APQP : guide complet de la planification avancée de la qualité produit

10 avril 2025

Qualité & Sécurité : digitalisez vos routines pour plus de conformité

L’APQP, ou Advanced Product Quality Planning, est une méthode structurée pour garantir la qualité des produits dès leur conception, en intégrant des pratiques de gestion visuelle et lean. Dans cet article, nous allons explorer ce qu’est l’APQP, ses objectifs, ses avantages, sa relation avec le lean management, ainsi que les contextes dans lesquels l’utiliser. Nous détaillerons également les cinq phases clés du processus APQP : la planification, la conception du produit, la conception des processus, la validation, et l’analyse après le lancement.

APQP : définition et origines

Le sigle APQP correspond à l’anglais « Advanced Product Quality Planning » ou « planification avancée de la qualité produit » en français. Il s’agit d’une méthodologie structurée développée vers la fin des années 1980 par les constructeurs automobiles américains – Ford, General Motors et Chrysler – dans le cadre de la norme QS9000. 

Cette norme, aujourd’hui remplacée par d’autres standards, définissait les exigences du système de qualité, et l’APQP avait pour but de standardiser les systèmes de gestion de la qualité après des fournisseurs des constructeurs automobiles. 

L’association américaine de l’automobile AIAG se charge de centraliser les versions à jour des informations et des normes propres à cette industrie. Pour présenter le nouveau manuel de l’APQP datant de 2024, l’association rappelle son importance :

« Plus qu’une méthodologie, cette nouvelle version incarne un engagement d’excellence, garantissant que chaque produit répond aux attentes des clients, voire les dépasse. Adaptée à l’industrie 4.0, à l’automatisation accrue, à la conduite autonome, à l’électrification, et à l’élargissement de la définition de la mobilité, cette norme actualisée propose des étapes et des outils pour prévenir les problèmes de qualité, améliorer la satisfaction client, et favoriser un environnement d’amélioration continue. »

Bien que l’APQP ait été initialement développé pour l’industrie automobile, aujourd’hui, son application s’étend à d’autres secteurs où la qualité et la fiabilité sont primordiales. C’est le cas de l’aéronautique et de la médecine, pour garantir la qualité des produits et réduire les coûts associés aux défauts. 

Les objectifs de l’APQP

Les principaux objectifs de l’APQP sont de réduire les risques en anticipant les modes de défaillance potentiels, ainsi que d’améliorer la qualité en suivant des plans de contrôle rigoureux. Cette méthode contribue à garantir des produits conformes aux besoins client, et ce, dans le respect des délais de mise sur le marché.
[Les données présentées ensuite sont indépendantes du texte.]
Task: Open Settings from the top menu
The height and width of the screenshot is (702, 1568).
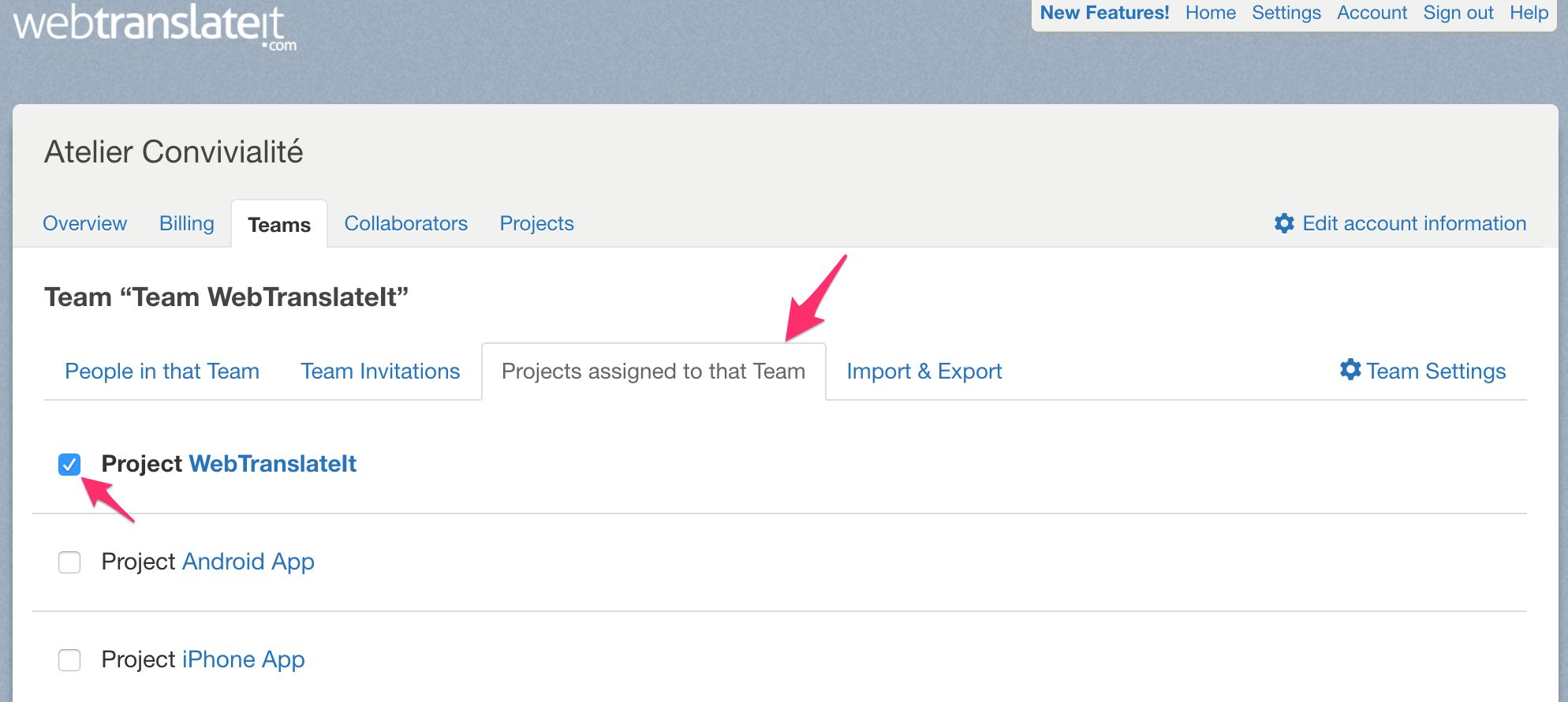Action: (1286, 13)
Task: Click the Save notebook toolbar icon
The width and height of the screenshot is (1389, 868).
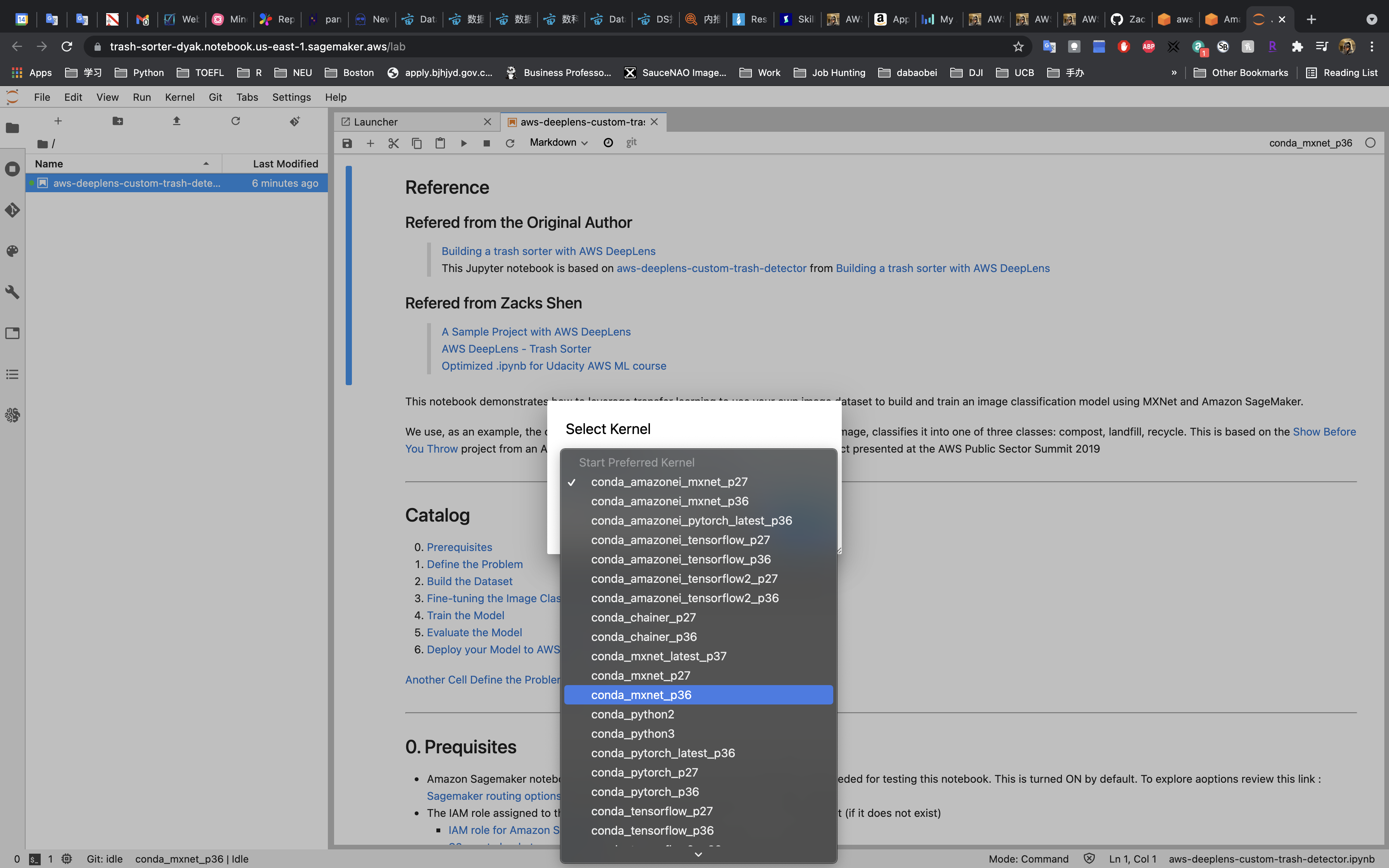Action: (347, 143)
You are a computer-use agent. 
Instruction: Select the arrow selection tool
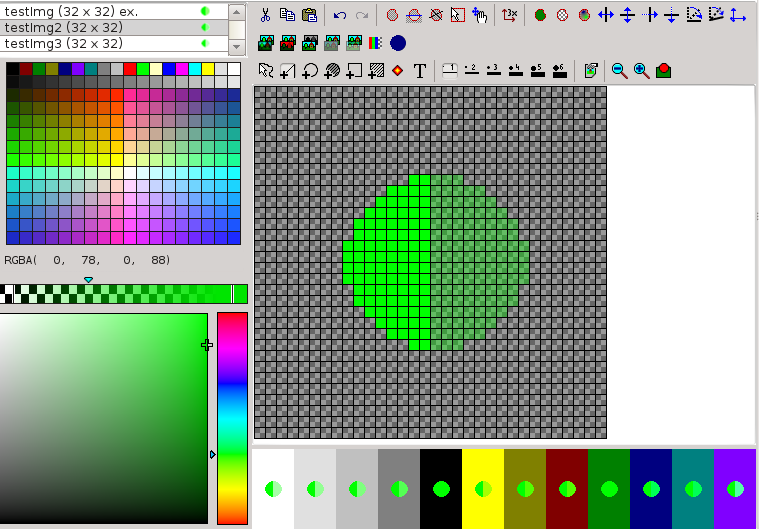click(265, 71)
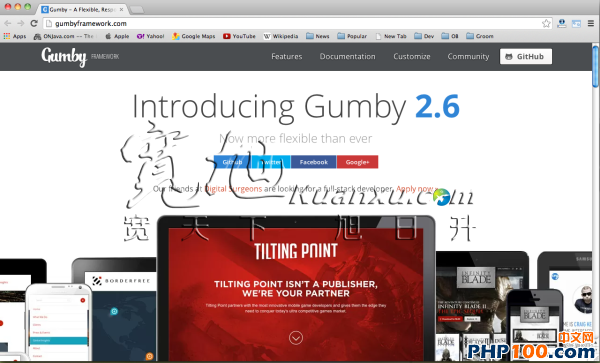Viewport: 600px width, 363px height.
Task: Open Customize in site navigation
Action: coord(412,57)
Elle permet aussi d’assurer la conformité du produit aux exigences techniques et qualitatives, et de limiter les coûts de non-qualité, tels que les retouches ou les rebuts, en favorisant une approche « bon du premier coup » (Right First Time, en anglais). 

L’APQP, qui s’inscrit dans une démarche qualité, vise à transformer cette dernière en avantage concurrentiel, en construisant la fiabilité des produits dès leur conception, plutôt qu’en tentant de l’obtenir par des contrôles en fin de chaîne.

Les avantages de l’APQP

La mise en place de l’APQP en usine permet d’obtenir plusieurs avantages mesurables sur la qualité industrielle :

  • la réduction des coûts de production, grâce à la diminution des reprises, rebuts et non-conformités ;
  • l’accélération des cycles de développement de nouveaux produits ;
  • l’amélioration de la satisfaction client mesurable par la réduction des réclamations ;
  • une meilleure maîtrise des processus tout au long de la chaîne de valeur.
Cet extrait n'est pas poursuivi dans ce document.